> _TEXT SHOWN_
[Start of section]

And let's not ignore the conclusion of a study published in the Journal of Clinical Psychiatry

"[Drug B] discontinuation showed a significant risk for suicide attempt." 

Valuck RJ, Orton HD, Libby AM., J Clin Psychiatry. 2009 Aug;70(8):1069-77. doi: 10.4088/JCP.08m04943.

Again, why would anyone take this drug?


Drug C is neither addicting not habituating. Nonetheless, it must be taken for life, despite a list of some awful sounding side effects. Here is a partial list:

  • Lactic acidosis (can be fatal) 
  • Increased blood glucose
  • Elevated blood cholesterol and triglycerides 
  • Irreversible liver damage
  • Severe skin rashes 
  • Fever
  • Headaches
  • Nausea and vomiting

If the side effects are bad, stopping it is far worse:

  • Cancer
  • Pneumonia
  • Thrush
  • Cytomegalovirus infection (can lead to blindness)
  • Severe weight loss
  • Night sweats, fever, chills
  • Severe fatigue, muscle
  • Mouth ulcers
  • Immune system collapse
  • Death (100% of the time)



A, B, and C are not drugs. Rather, they are classes of drugs that have similar and common side effects and withdrawal effects. 

Drug A is a composite of the statins (Lipitor, Crestor, others). Yes, they work. 

Event-free survival with and without statin treatment. The difference is not subtle. Source: British Medical Journal (2008)

The approval of two notable statin drugs and subsequent deaths from cardiovascular disease.

What about all the scary-sounding side effects I listed above? It turns out that they are uncommon.

“We know a lot about statins because they’ve been around for a long time and taken by so many people...The scale clearly tips to benefits in most at-risk patients...But we’ve learned that they also benefit people with lower levels of cholesterol who are at a high risk of heart disease. So we now think of statins as risk-reducing drugs.”

How Statin Drugs Protect the Heart, Michael Blaha M.D., a cardiologist at Johns Hopkins  

In other words, although the side effects sound scary, they are relatively rare. Just like opioid addiction in pain patients is possible, but rare

DRUG B is a composite of the SSRI antidepressants. Although they don't work for everyone they are lifesavers for others. I intentionally included this group because (don't miss the irony here) SSRIs are one of the drug types that are being pushed as an alternative to opioids for certain types of pain. And they don't work very well.

[End of section]

> _TASK_
Rewrite the stretch of the drug side-effects text from "Event-free survival with" through "they are uncommon.", putting "infrequent" in place of "uncommon".

> _DATASET RECORDS_
[Start of section]

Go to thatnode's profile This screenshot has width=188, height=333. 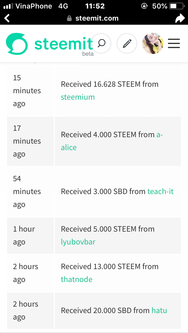(x=76, y=279)
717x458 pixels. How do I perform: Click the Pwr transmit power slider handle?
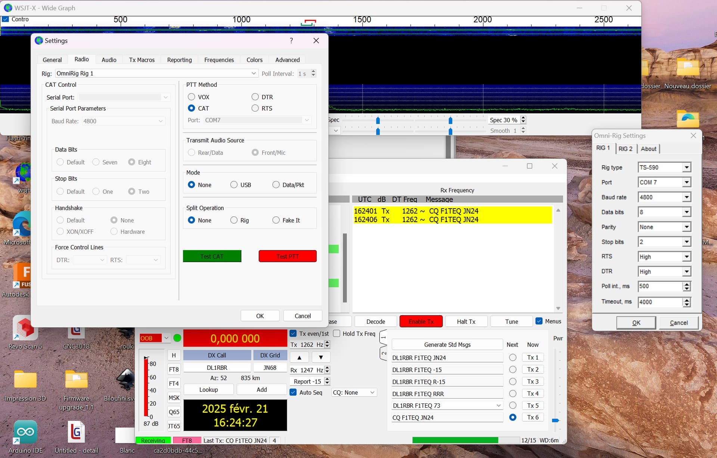coord(556,420)
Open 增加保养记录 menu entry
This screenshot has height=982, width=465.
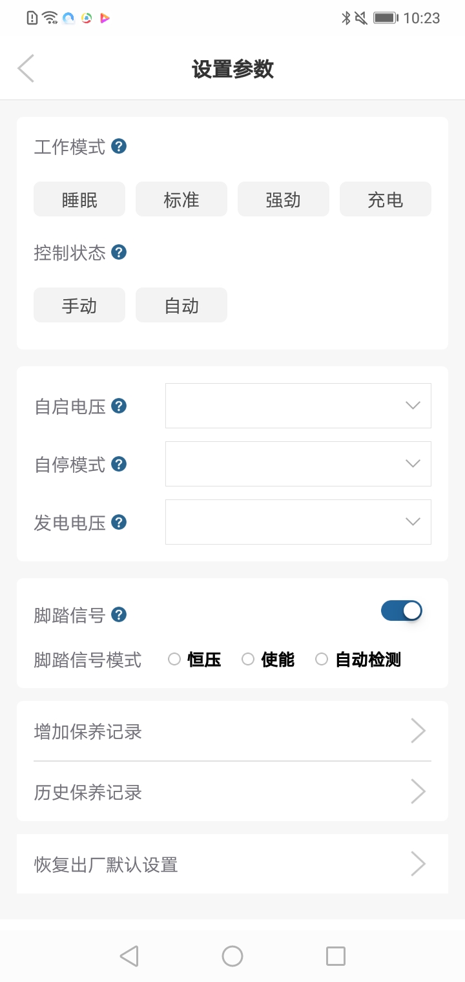[232, 731]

[End of section]

> _EXERCISE RESPONSE_
Event-free survival with and without statin treatment. The difference is not subtle. Source: British Medical Journal (2008)

The approval of two notable statin drugs and subsequent deaths from cardiovascular disease.

What about all the scary-sounding side effects I listed above? It turns out that they are infrequent.